Les systèmes numériques avec adressage individuel des luminaires représentent l’état de l’art permettant un pilotage fin avec retour d’état, et sont la garantie d’une grande souplesse, au détriment d’une installation un peu plus complexe. Enfin, il ne faut pas oublier que ces systèmes permettant une meilleure gestion énergétique et économique sont destinés à être utilisés par des personnes, dont le confort doit être maintenu ou amélioré, et pour qui l’utilisation doit rester simple et intuitive, avec la possibilité d’adapter les conditions d’éclairage (comme du reste du confort) facilement, au travers d’interrupteurs, de télécommandes, ou même d’applications smartphone.

JUSTES LUMIERES DIFFUSEES POUR BELLECOUR

prod3-LUMIERES_04Emblématique de la ville de Lyon, la place Bellecour (62 000 m2) méritait un projet global de revalorisation, y compris de son éclairage public. C’est aujourd’hui chose faite !

L’installation existante comptait 18 mâts équipés de 4 lanternes installées à 18 m de hauteur : 2 lanternes équipées d’une lampe BF 700 W éteintes à minuit ; 2 lanternes équipées de 2 lampes 400 W (une SHP blanc, une IM).

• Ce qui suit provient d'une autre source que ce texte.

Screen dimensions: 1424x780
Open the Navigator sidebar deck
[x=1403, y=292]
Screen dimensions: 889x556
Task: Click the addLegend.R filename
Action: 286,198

Aujourd’hui, la nouvelle installation totalise 12 mâts We-ef équipés de 6 lanternes de 48 LED 120 W (CRI XPG 3 000 °K) installées à 15 m de hauteur, chaque candélabre offrant un éclairage diffusé et non ciblé comme précédemment. Par ailleurs, 8 de ces mâts supportent également des projecteurs traditionnels éclairant les frontons du côté sud tandis que 2 candélabres sont dotés d’un projecteur à découpe permettant d’illuminer la statue de Louis XIV.

L’installation comporte un système de pilotage Citylone incluant une horloge astronomique complétée par un contrôleur installé dans l’armoire ainsi que par des modules SL31-EDAECS-P au niveau de chaque candélabre. Dès la mise en service de l’éclairage, les lampes s’allument de manière standard à 100 %.

En fonctionnement habituel, à minuit, une gradation à 50 % est effectuée, avec, dès 5 heures le matin, un retour à 100 %. Enfin, l’extinction des lampes se fait lors de l’arrêt de l’éclairage public.